Stored data entries
_ _ _ _
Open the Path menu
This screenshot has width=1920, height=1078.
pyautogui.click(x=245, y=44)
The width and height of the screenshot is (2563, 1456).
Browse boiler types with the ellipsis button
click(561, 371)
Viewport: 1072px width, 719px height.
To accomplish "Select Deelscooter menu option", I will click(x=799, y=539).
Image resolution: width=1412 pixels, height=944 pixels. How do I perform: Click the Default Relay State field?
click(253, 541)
_ _ _ _
Output the lines from the one containing "Viewport: 1072px width, 719px height." through the end as a two-column CSV with the headers `instruction` and `action`. Give one row per instruction, holding its text and its answer. Put each value in a single quoted field, with line breaks replaced by spaces.

### COMPLETE RESPONSE
instruction,action
"Viewport: 1072px width, 719px height. To accomplish ""Select Deelscooter menu option"",","I will click(x=799, y=539)."
"Image resolution: width=1412 pixels, height=944 pixels. How do I perform: Click the Default Relay State field?","click(253, 541)"